I crossed my arms. “Seems like I’ve been asked to retell that tale a lot lately.”

“Then it should come easily to your tongue.”

“Like I told the Order, Shadow already had Iron’s blade at his side when-”

The brass goblet crashed into the wall beside me with a hollow clang, taking a gouge out of the plaster and sending a spray of wine against the side of my face in the process. I flinched, and hated myself for doing so.

“I’m not interested in the tale you told the Order,” he said, reaching across the table to pick up Rambles’s goblet, along with the half-full decanter of wine. “The council has closed the matter. What I am interested in is what truly happened to Iron Degan, and how the sudden disappearance of our mutual friend. .” Here Wolf paused to glance at the sword on my back. “. . plays into that.”

I didn’t bat an eye at the reference. Wolf had heard me speak to Fowler about Degan’s blade back in Barrab, had seen the bundle when we escaped the town-it didn’t surprise me that he knew about it. What did impress me was they he’d been able to feign disinterest so well up to this point.

“What’s Degan’s disappearance to you?” I said.

Wolf rolled the goblet in his hand, took a sip. “I’m a degan,” he said. “Bronze is my sword brother. We are, in many ways, of the same tribe. It’s only natural I be worried about him.”

“Bullshit. You don’t kill one Gray Prince and set another up just because you haven’t gotten a letter in a couple months. You want something: something I have or something I know-and it must be pretty damn important if you’re willing to hold Crook Eye’s death over me to get it.”

“I didn’t kill Crook Eye to hold him over you.”

So Wolf had done it. I wasn’t exactly surprised, but it was good to know nonetheless.

“Then why’d you dust him?” I said.

Wolf looked me in the eye for the first time since I’d entered the room. “To let you know that I could, of course. To assure you that even a Gray Prince isn’t beyond my reach.”

My blood seemed to cool and thicken in my veins. As threats went, that was a pretty damn good one.

“And all the rumors you had Rambles spread around?” I said. “Why do that if you just wanted to show me you can dust a Prince?”

Wolf shrugged. “A death can be easy to explain away, but a death laid at your door? Much harder. Not fatal,” he added, “but harder. Plus, you needed to know I had resources among your tribe.”

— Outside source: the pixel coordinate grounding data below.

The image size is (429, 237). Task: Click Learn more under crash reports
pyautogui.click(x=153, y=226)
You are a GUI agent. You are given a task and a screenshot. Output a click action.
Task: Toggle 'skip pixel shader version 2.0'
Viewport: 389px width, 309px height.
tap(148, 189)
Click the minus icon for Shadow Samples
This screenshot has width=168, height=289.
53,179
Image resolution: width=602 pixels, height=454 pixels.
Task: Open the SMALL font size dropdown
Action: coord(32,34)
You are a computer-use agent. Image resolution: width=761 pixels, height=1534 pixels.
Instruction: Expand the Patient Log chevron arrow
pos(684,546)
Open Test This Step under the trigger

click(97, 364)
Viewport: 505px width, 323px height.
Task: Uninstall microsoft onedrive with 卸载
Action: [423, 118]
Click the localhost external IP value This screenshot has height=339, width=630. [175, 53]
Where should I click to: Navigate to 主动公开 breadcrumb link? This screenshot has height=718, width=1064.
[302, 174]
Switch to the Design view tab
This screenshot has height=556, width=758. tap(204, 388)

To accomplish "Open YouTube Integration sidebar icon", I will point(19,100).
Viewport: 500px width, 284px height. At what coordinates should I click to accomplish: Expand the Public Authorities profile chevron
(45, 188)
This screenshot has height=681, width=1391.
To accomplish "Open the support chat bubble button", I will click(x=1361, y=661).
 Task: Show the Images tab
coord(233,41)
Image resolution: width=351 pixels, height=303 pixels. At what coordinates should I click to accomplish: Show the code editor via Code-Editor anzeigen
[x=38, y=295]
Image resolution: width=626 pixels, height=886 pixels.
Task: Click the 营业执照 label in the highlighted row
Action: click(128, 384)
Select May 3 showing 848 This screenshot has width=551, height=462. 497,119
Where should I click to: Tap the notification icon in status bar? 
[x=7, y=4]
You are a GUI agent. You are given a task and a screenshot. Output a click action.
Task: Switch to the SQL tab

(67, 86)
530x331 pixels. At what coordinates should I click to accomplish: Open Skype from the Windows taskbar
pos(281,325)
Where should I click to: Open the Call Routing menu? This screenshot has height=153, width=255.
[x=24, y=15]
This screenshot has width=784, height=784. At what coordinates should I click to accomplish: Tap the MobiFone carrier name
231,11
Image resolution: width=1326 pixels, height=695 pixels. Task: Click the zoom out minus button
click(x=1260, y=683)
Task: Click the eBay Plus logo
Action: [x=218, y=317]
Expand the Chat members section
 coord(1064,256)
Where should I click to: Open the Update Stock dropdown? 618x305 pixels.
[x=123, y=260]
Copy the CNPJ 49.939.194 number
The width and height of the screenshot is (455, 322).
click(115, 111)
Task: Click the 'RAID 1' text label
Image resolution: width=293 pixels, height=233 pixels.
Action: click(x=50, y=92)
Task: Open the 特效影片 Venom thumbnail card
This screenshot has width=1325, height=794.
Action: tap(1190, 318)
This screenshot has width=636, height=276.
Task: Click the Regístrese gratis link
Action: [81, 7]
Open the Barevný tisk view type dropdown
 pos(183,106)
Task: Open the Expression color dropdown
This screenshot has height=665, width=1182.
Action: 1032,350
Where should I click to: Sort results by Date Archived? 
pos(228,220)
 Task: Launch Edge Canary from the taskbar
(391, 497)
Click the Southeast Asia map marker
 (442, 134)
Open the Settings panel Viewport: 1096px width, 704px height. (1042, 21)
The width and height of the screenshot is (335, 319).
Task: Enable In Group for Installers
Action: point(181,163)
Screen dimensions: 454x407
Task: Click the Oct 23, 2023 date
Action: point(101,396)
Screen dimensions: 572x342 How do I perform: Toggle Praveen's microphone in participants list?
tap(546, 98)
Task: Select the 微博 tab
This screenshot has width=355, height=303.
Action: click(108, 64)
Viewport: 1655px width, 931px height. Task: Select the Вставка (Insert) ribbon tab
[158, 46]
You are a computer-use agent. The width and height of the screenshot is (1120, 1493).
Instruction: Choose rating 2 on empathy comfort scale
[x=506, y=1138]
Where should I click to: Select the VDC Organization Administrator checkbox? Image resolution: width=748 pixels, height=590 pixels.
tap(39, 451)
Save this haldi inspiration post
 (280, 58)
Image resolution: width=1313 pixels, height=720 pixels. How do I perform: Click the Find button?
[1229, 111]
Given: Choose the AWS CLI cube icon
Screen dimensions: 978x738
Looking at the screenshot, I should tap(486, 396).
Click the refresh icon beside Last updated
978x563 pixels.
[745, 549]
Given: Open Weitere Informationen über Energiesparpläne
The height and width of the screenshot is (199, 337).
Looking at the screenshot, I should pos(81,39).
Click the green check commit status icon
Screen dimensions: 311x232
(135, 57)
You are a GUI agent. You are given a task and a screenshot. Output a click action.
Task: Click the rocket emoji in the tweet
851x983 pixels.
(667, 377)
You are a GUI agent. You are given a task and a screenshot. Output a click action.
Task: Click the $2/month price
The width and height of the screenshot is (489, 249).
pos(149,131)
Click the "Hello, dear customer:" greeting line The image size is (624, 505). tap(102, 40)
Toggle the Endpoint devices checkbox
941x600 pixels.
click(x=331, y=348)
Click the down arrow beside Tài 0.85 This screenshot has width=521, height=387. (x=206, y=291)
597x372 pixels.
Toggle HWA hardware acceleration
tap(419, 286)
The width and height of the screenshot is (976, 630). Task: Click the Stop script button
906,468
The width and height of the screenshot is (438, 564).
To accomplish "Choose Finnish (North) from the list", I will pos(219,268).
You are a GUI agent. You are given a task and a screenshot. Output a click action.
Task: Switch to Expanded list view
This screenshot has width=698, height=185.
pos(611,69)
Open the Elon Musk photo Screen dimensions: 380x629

I looked at Wolf for a long moment-at his easy pose, his mocking smile, the confident gleam in his eye. I looked at him and realized he’d played me since before I’d met him. That he’d been playing me for weeks, if not more. That he thought he had me.

To hell with this.

I bent down and retrieved my weapons. “If you want answers,” I said, resheathing my steel, “you can come and bend the knee or make an offer like any other thug on the street.” I turned and reached for the door, noticing the handle was normal on this side. “I stopped giving answers in exchange for threats a long time ago.”

“You speak like someone with options. Like someone who has a choice. The only choices here belong to me.”

“You mean choosing whether to dust me or let me walk out the door?” The handle turned under my hand. The door latch clicked.

“No. I mean making your life much easier, or much harder. You think I’ll stop at placing one dead Prince at your feet? At two? Three? What if I toss a trio of White Sashes in as well? Maybe attach Kells’s name to their deaths while I’m at it. Or maybe Fowler’s. How long, do you think, before the empire comes sniffing after you then? Before the Kin decide it’s smarter to kill you than let you live?”

I laughed, though not as convincingly as I might have liked. “Multiple Gray Princes? A trio of Sashes?” I looked back over my shoulder. “Degan or no, no one’s that good. Not even you.”

A feral smile spread across Wolf’s lips, almost lazy in its danger. “You’ve spent too much time around my more civilized sword brethren. Not all of us spend our nights wandering the gutters of Ildrecca.” He sat up. “I am Silver Degan, and I am of the Azaar. I’ve left smoldering villages and salted fields in my wake, trampling entire tribes in the dust of my passing. Soldiers curse and widows weep at the sound of my name. What are the threats of back-alley princes and their dagger-wielding thugs to me?”